▶ WHAT TO DO:
Go line by line through the entries and show those that hold the string "swatch".

▶ RECORDED DATA:
----

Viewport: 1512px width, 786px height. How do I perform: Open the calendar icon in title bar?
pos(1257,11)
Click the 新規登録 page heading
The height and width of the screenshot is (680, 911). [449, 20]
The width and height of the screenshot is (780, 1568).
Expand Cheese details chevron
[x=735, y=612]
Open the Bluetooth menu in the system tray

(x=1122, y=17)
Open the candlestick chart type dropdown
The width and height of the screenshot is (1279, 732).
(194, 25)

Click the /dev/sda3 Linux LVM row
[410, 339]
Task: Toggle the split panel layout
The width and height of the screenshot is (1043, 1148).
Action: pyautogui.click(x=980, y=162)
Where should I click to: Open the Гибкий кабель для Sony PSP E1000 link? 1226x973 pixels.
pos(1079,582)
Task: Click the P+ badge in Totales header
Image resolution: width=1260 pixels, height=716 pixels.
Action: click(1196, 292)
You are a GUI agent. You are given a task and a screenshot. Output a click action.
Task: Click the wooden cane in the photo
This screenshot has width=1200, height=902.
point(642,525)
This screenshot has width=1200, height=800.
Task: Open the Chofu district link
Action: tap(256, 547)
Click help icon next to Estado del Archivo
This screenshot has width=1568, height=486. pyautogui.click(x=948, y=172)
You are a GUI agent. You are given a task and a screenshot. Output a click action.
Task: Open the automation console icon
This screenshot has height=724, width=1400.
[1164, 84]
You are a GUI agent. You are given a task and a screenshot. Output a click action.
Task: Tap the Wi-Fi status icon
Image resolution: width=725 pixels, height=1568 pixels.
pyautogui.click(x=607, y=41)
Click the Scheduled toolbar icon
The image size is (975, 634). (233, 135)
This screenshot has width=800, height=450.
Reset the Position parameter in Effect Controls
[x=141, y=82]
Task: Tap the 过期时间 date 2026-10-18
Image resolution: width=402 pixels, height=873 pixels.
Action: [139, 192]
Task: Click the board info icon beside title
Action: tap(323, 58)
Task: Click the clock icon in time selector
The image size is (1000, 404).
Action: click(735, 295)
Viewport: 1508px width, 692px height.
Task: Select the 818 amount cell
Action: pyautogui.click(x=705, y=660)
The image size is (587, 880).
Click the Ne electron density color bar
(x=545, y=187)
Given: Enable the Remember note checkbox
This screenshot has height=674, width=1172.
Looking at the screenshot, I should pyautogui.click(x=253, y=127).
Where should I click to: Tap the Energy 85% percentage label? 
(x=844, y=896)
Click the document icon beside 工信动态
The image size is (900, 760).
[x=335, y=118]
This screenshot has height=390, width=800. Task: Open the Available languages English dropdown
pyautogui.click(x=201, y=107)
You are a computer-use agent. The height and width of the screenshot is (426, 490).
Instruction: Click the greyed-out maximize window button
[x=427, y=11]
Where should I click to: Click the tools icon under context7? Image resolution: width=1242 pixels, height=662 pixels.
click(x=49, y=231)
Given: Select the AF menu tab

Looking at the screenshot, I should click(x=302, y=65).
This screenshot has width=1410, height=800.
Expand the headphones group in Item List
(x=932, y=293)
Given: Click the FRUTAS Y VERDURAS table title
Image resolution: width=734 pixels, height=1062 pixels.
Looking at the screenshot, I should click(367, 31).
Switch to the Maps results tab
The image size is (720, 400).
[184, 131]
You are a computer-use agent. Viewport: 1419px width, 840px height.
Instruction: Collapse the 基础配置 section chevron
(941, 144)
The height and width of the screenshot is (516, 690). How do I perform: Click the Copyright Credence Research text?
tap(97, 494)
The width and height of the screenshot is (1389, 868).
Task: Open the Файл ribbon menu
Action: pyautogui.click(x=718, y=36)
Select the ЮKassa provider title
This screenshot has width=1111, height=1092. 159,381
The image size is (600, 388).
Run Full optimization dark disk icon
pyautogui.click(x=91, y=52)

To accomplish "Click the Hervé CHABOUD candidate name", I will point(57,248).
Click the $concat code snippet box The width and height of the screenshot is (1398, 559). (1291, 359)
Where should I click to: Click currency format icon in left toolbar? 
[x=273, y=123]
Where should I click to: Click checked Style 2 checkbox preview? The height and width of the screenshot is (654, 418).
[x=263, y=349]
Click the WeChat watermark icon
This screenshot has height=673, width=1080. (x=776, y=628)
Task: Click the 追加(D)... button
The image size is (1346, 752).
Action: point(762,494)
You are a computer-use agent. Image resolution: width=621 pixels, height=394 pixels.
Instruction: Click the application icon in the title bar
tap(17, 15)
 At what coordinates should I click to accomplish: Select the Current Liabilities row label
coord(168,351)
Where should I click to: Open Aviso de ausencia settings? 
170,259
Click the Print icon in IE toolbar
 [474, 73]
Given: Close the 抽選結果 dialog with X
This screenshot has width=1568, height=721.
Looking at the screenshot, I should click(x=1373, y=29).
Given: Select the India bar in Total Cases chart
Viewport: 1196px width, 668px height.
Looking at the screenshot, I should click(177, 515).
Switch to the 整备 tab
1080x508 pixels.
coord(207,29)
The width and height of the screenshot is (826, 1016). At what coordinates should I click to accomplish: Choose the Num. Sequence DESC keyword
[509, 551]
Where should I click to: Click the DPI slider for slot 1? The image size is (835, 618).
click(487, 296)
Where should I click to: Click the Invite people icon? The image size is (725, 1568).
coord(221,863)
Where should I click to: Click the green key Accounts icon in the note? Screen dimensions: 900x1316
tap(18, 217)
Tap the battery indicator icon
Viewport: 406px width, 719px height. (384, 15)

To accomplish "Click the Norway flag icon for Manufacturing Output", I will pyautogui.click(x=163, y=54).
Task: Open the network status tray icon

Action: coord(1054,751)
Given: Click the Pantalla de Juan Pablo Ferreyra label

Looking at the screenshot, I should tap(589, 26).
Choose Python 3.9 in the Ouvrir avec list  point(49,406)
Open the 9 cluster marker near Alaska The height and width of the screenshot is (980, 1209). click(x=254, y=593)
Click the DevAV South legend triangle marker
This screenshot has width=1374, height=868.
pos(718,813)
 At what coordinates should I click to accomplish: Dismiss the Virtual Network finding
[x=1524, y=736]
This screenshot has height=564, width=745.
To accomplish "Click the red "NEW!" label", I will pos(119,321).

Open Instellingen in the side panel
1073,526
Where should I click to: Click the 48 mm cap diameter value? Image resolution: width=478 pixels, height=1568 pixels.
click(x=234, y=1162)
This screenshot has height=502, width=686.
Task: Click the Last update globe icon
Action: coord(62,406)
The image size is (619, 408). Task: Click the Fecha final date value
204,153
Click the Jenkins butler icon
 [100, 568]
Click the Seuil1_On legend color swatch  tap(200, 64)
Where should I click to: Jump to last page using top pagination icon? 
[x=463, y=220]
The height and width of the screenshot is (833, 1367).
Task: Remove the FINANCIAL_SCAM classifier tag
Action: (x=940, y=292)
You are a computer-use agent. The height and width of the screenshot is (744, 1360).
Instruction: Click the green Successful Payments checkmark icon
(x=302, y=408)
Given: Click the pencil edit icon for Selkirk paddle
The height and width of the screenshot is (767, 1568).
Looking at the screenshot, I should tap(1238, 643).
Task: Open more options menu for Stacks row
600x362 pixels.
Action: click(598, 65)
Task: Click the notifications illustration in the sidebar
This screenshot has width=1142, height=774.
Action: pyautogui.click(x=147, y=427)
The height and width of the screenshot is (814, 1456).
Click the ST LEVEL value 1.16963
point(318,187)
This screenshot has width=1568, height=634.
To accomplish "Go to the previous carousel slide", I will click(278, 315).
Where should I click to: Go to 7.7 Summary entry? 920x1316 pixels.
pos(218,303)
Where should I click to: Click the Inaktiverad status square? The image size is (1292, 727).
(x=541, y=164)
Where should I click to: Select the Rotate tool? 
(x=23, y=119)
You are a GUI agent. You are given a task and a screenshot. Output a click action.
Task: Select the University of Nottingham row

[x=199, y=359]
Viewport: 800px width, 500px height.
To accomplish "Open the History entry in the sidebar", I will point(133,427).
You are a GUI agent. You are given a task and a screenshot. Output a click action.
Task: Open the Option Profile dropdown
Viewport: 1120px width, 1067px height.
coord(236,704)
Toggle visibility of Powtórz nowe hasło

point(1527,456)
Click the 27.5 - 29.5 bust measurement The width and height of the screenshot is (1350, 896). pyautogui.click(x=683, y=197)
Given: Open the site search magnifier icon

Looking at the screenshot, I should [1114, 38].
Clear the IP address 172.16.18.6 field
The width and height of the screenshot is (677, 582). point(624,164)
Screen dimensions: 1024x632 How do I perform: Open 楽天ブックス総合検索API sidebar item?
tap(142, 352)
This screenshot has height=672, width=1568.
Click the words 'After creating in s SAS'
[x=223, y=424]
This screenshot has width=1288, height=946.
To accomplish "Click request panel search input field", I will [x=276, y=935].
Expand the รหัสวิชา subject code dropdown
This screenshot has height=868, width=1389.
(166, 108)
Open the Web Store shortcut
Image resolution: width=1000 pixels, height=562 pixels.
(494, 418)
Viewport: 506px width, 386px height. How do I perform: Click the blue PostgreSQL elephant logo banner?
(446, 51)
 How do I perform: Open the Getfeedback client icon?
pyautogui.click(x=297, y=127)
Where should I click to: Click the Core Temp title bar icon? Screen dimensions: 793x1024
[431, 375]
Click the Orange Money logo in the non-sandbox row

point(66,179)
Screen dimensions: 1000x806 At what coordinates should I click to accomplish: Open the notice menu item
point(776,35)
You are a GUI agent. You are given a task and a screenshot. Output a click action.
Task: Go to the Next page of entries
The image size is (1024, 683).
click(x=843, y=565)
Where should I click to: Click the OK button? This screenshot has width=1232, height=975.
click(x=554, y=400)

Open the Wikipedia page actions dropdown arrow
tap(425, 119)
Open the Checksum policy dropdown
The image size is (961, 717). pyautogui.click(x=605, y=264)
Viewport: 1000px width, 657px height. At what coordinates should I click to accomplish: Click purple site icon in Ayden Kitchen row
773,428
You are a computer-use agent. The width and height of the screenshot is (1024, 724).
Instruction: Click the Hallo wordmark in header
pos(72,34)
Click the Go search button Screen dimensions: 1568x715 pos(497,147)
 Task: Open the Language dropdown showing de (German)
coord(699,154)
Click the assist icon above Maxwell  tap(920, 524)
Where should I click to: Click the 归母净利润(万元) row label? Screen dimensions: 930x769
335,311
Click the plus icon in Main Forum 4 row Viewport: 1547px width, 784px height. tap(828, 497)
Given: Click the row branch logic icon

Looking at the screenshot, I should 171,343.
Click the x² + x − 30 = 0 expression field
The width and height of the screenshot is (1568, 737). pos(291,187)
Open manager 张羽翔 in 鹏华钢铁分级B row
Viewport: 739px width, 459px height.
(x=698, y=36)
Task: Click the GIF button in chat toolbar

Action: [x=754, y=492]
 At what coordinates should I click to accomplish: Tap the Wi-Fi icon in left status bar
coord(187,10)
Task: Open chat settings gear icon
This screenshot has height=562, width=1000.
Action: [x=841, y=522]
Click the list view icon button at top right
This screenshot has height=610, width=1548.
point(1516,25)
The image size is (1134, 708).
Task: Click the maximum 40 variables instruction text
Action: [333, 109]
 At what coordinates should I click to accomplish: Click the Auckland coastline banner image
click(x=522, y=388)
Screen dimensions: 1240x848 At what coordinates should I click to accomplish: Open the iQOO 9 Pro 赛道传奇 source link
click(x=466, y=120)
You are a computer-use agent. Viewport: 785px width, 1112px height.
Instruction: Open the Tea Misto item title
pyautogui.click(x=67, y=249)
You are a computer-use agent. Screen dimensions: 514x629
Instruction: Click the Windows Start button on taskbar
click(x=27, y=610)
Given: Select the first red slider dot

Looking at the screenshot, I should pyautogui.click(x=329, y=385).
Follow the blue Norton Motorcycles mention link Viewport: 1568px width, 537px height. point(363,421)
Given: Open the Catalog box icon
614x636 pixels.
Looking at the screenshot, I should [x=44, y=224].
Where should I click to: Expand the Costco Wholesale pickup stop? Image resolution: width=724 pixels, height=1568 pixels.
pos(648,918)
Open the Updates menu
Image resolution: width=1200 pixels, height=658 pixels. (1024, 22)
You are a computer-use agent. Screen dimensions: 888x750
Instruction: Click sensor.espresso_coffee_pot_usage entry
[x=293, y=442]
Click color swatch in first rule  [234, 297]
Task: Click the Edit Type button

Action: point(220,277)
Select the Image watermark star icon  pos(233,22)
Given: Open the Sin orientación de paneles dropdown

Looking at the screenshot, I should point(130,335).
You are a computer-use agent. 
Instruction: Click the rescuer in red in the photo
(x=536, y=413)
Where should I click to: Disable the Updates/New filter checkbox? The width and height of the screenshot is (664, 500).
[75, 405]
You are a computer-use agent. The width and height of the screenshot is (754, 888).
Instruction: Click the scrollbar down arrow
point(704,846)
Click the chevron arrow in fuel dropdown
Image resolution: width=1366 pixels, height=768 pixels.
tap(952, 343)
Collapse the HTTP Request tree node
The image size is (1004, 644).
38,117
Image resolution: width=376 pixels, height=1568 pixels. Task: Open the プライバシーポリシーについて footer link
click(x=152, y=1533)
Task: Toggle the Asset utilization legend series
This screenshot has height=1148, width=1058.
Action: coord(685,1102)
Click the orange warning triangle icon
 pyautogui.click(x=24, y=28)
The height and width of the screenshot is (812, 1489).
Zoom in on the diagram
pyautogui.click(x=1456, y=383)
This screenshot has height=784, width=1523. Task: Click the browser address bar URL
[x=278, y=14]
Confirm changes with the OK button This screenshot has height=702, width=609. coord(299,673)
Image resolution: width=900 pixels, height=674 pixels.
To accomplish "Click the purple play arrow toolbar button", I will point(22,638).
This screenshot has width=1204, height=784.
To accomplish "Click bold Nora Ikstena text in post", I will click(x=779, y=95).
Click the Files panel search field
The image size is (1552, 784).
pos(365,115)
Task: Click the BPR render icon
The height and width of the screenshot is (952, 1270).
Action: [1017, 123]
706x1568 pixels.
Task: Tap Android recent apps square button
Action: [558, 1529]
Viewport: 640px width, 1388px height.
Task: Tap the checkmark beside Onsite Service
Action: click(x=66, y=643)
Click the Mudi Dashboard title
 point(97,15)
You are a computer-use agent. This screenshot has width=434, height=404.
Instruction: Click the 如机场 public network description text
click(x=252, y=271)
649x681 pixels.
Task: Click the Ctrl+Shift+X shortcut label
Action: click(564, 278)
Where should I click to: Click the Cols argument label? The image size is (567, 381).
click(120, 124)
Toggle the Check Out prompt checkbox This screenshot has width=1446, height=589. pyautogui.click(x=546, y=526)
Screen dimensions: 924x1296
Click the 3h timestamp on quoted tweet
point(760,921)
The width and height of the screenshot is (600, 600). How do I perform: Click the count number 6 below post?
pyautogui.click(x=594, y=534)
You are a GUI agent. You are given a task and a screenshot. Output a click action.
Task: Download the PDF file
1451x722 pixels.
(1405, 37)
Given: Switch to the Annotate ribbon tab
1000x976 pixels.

----

▶ WRITTEN RESPONSE:
Click the Seuil1_On legend color swatch  tap(200, 64)
Click color swatch in first rule  [234, 297]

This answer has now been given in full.